Hopefully, you will understand where I'm going with this, and why.

Despite the fact that my mother actively uses technology, she would be the first to admit that she doesn't understand it. For example, an aunt of mine visited my mother a few years ago, shortly after purchasing a new mobile phone. At the time, my mother had been having issues with her computer. This resulted in her coming up with the theory that my aunt's new mobile phone had somehow been responsible for causing the computer issues. So, that gives you an insight into the way my mother's mind work. Attempting to try to make sense of my mother's logic and bizarre theories often results in my brain feeling like it has been well and truly fried.

Last night, my son visited my mother to deal with some tech-related issues. The TV had been on, and her Virgin Media on-screen TV guide had apparently highlighted that a sports programme was currently being broadcast on one of the BBC channels she often watches. My mother then starts ranting about the fact that she doesn't like watching sports programmes, and that when she had signed up with Virgin Media, she had specifically stated that she wasn't interested in any sports channels.

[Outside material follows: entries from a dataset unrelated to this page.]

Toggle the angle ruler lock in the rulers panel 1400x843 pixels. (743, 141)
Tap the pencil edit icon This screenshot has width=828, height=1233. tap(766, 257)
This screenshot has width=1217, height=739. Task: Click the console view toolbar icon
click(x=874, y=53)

My son found himself trying to explain to my mother that Virgin Media is not responsible for what the BBC broadcasts, and also that neither Virgin Media nor the BBC was forcing her to watch something she had no interest in. My mother is 67 and has spent years watching TV, so it's not like this is a whole new experience for her. She knows (or at least she used to) that one doesn't get to pick and choose what gets broadcast. Prior to my mother signing up with Virgin Media, she had been with Talk Talk. I remember that we often used to joke about the fact that a large percentage of the channels included in TV packages never get watched. It's as though she has completely forgotten how TV packages work, and how TV broadcasters operate.

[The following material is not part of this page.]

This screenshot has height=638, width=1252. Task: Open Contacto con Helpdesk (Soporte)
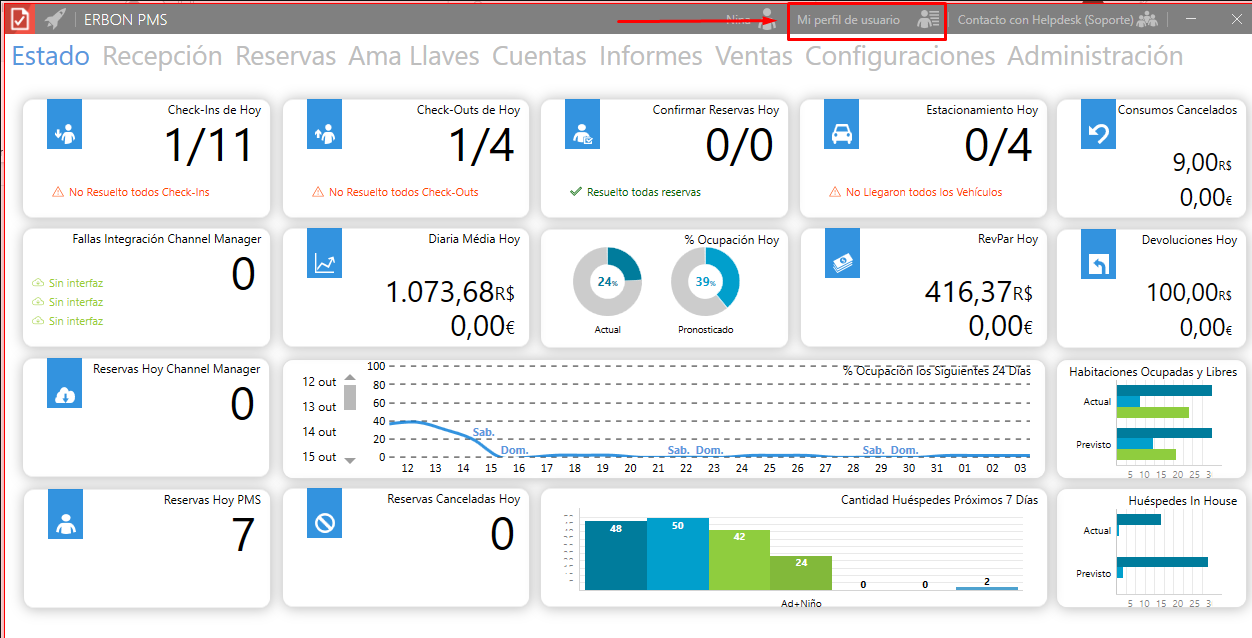coord(1056,19)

If my mother is 'losing her marbles', which is what we now suspect, my son and I are aware that we are the ones who will need to have a difficult conversation with her. At the best of times, we struggle to cope with her. During the months leading up to my dad's death, it was as though she had suddenly aged both physically and mentally overnight. I never previously used to think of her as 'elderly', but now I find myself likening her to someone in their eighties. Quite frankly, it's scary as to just how much my mother has changed. My son and I don't feel ready or capable of stepping up to the plate and becoming my mother's carers, as we have enough problems taking care of ourselves.

Parents Reply Children
  • Yes, it can be testing, but then there can also be times when I feel one has to see the funny side and find humour where one can... That's what can help to make the testing times more bearable. As a result of my great-grandmother who developed Alzheimer's, I learnt at quite a young age that it's important to go along with whatever they say and not attempt to correct them.

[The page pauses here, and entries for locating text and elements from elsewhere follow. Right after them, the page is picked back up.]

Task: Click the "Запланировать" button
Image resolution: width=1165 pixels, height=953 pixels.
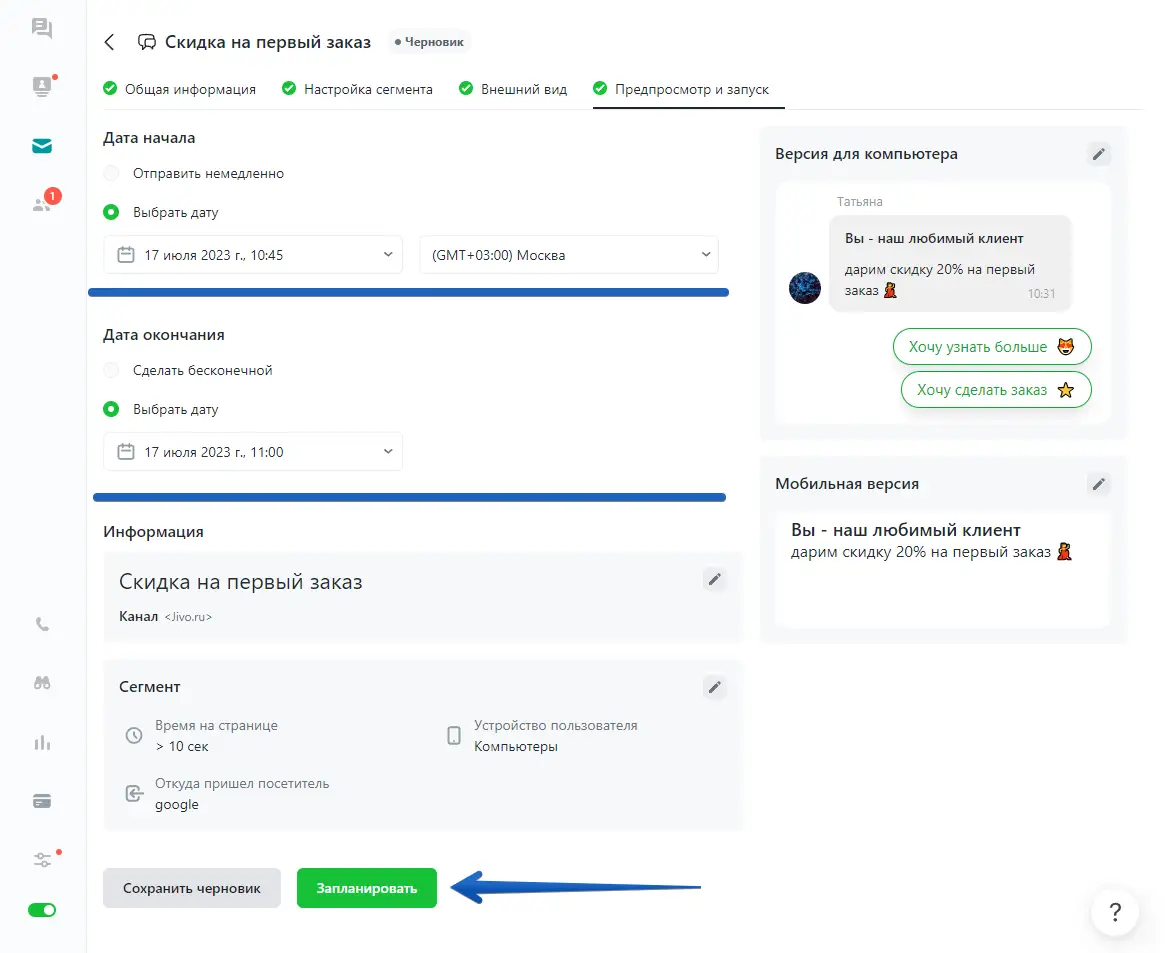Action: tap(366, 888)
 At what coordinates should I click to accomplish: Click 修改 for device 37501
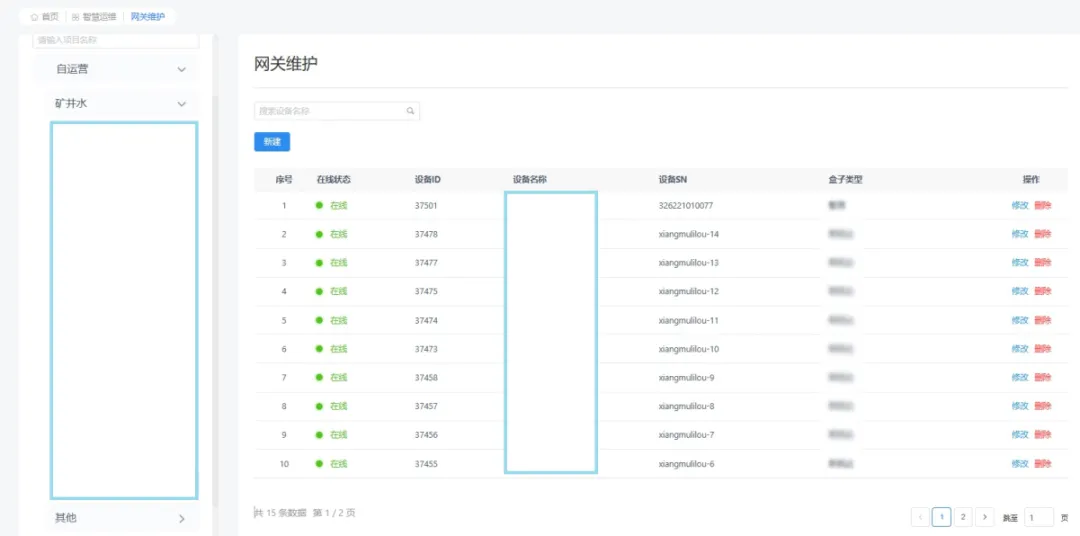[x=1019, y=206]
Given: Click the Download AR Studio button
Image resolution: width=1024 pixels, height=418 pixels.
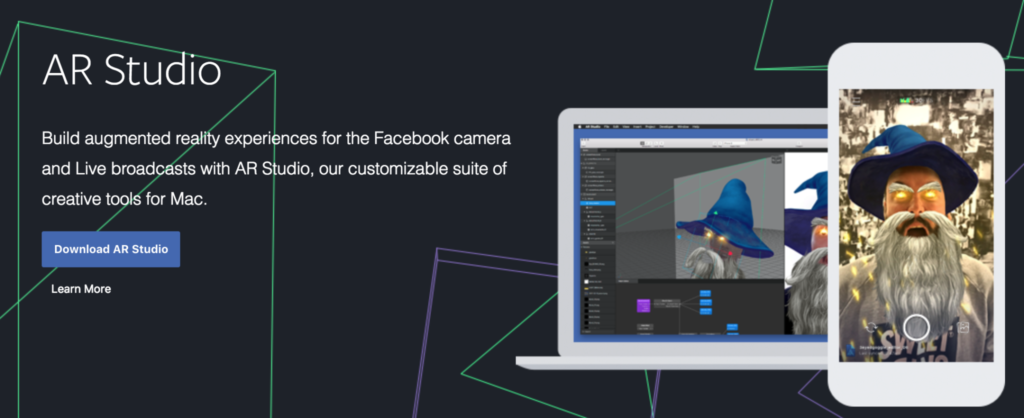Looking at the screenshot, I should tap(110, 249).
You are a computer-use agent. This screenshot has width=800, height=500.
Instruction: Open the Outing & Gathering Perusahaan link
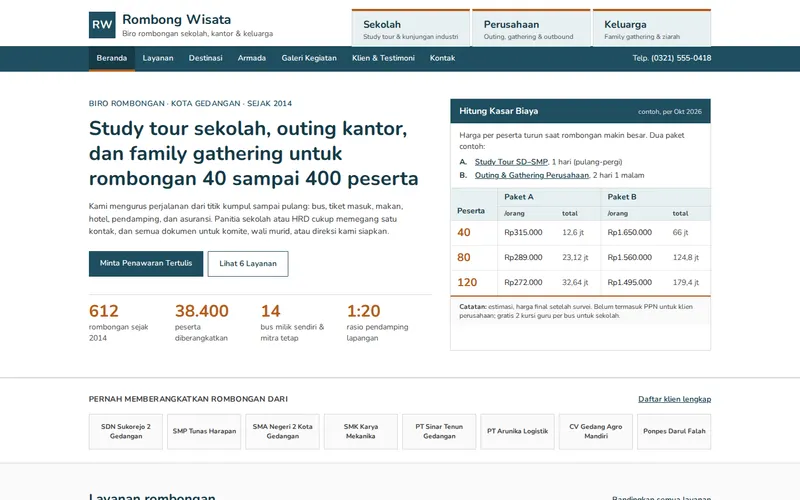coord(532,175)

    When my great-grandmother was living in a warden-controlled bungalow, she would insist upon my gran tying one end of a piece of string on the handle of her kitchen door, and the other end to the handle of her pantry door. This was to prevent things from being stolen from the pantry, I think. In her younger years, she had worked as a Housekeeper, and I think that was where her mind had taken her back to. She would talk about "Sir" a lot, and say "Sir" would be cross if things were stolen from the pantry (presumably by the servants). Every evening, when my gran visited to help put my great-grandmother to bed, she would have to go through the same ritual of tying that piece of string to the door handles before she left, which would then be removed when she visited the following morning.

    What I find incredible is that whilst it must have been incredibly upsetting for my gran to witness her mother's decline, she never lost her ability to see the funny side, and never complained. Even more incredible was that whilst she was caring for my great-grandmother, she was also caring for a terminally ill husband, and a paralysed brother. It has to be said that my gran was certainly made of strong stuff, and part of a generation that just rolled their sleeves up and got on with it.